Forêts 18 mai 2022

Ce qu’il faut savoir pour construire sa cabane à sucre

La popularité de l’or ambré se traduit par une explosion de projets de démarrage de cabane à sucre. Petit guide pour s’y retrouver dans les (nombreuses) questions à se poser avant d’entreprendre des travaux.

Le secteur acéricole est en pleine ébullition. Sur les sept millions de nouvelles entailles émises à la fin de 2021, environ la moitié est partagée entre 1 300 nouveaux producteurs. Plusieurs ont encore tout à faire avant la première coulée de sève, dont construire leur cabane à sucre.

« De nombreuses entreprises acéricoles sont actuellement en phase de démarrage. Avant de réaliser un tel projet, il est toutefois crucial de se renseigner adéquatement et de ne pas sauter d’étapes », affirme David Lapointe, conseiller en acériculture au ministère de l’Agriculture, des Pêcheries et de l’Alimentation du Québec (MAPAQ). Preuve de l’actualité de cet enjeu, le MAPAQ a récemment publié un aide-mémoire destiné expressément aux nouveaux producteurs. Une section complète traite de l’aménagement et de la gestion des infrastructures de production.

« Avant toute construction ou modification de vos installations de production, il est essentiel de demander un permis de construction », lit-on dans ce document intitulé Démarrage en acériculture. Ce précieux sésame s’obtient auprès de votre municipalité ou de votre MRC, selon les cas. À savoir : une cabane à sucre est considérée comme un bâtiment agricole au sens de la Loi sur la protection du territoire et des activités agricoles. Il n’y a donc pas d’autorisation particulière à obtenir auprès de la Commission de protection du territoire agricole (CPTAQ).

Photo : Gracieuseté des PPAQ
Photo : Gracieuseté des PPAQ

Depuis 2019, le Règlement sur l’autorisation d’aliénation ou d’utilisation d’un lot sans l’autorisation de la CPTAQ vient préciser les conditions d’utilisation d’une cabane à sucre du mois de janvier au mois de mai. On y spécifie que l’aire de repos – habitable – doit faire partie du bâtiment de production, être d’une dimension inférieure à l’aire de production et en être distincte.
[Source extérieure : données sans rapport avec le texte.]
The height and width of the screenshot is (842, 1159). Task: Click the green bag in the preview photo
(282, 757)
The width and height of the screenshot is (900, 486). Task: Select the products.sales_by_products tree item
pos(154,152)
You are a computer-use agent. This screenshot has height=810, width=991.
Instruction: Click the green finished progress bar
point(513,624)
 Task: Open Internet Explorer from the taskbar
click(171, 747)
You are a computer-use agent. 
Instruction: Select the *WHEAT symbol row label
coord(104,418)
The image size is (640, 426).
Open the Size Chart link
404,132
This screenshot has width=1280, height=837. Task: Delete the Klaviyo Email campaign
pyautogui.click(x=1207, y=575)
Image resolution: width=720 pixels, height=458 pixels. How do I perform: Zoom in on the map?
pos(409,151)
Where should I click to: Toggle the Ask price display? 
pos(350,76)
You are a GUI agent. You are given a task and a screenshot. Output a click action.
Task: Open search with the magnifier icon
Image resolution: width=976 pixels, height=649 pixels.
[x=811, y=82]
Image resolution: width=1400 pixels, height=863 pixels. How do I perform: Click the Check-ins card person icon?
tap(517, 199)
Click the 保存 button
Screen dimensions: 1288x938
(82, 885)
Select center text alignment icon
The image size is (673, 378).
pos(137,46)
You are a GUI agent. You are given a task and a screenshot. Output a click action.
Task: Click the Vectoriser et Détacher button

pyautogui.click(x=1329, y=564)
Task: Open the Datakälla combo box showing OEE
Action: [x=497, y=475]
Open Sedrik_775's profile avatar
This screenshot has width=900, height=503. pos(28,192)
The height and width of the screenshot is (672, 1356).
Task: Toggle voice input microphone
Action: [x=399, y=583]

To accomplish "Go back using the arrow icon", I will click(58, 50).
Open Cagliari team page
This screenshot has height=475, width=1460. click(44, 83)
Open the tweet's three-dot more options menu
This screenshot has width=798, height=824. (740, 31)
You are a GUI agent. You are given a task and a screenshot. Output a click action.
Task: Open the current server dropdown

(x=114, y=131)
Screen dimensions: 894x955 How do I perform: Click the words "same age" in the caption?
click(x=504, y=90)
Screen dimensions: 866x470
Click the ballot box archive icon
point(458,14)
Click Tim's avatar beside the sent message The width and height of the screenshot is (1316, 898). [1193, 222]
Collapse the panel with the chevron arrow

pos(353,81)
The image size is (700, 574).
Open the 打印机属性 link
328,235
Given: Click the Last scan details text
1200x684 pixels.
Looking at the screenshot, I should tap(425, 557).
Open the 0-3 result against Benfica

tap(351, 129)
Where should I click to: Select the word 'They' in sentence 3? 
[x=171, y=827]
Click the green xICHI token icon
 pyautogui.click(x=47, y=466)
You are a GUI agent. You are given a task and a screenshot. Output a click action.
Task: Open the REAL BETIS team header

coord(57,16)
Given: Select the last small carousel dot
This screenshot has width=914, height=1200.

La superficie de plancher permise pour l’aire de repos est aussi détaillée : maximum de 20 m2 pour une exploitation de moins de 5 000 entailles, de 40 m2 pour 5 000 à 19 999 entailles et de 80 m2 pour 20 000 entailles et plus.

« Cela a pour objectif de contrecarrer le phénomène des maisons-cabanes. Auparavant, des gens construisaient des chalets dotés de très petits espaces de production dans le but de demeurer sur place », raconte Michaël Cliche, conseiller acéricole à l’Association des propriétaires de boisés de la Beauce (APBB). Le non-respect de ce règlement peut entraîner l’émission d’une ordonnance des tribunaux pour faire cesser l’infraction. « La CPTAQ a même le pouvoir d’obliger la destruction du bâtiment », souligne Pierre-Olivier Girard, conseiller expert en protection du territoire agricole au MAPAQ.

Bye bye folklore?

Michaël Cliche
Michaël Cliche

Il existe autant de cabanes à sucre que de producteurs acéricoles. Selon la complexité de votre projet, des plans et devis d’ingénieur ainsi que des plans d’architecture pourraient être requis. À moins que vous n’ayez l’envie de la construire par vos propres moyens, pour économiser temps et argent? C’est un pensez-y-bien. « Il existe quelques modèles sur Internet, mais ils ne respectent pas nécessairement les standards actuels de la CPTAQ », fait valoir Michaël Cliche, qui déplore du même souffle un certain « flou artistique » en la matière.

Bien conscient de cette lacune, le MAPAQ travaille à l’élaboration d’un document exhaustif afin de la corriger. Si tout va bien, ce dernier devrait paraître d’ici la fin du printemps. « Il ne contiendra pas que des plans en 2D. On y traitera aussi des nombreux aspects auxquels un acériculteur devrait songer avant de
construire », explique David Lapointe. Si la plupart de ces points relèvent du gros bon sens – maximiser la durée de vie utile du bâtiment, optimiser l’espace utile des différentes aires –, tous ne le sont pas nécessairement.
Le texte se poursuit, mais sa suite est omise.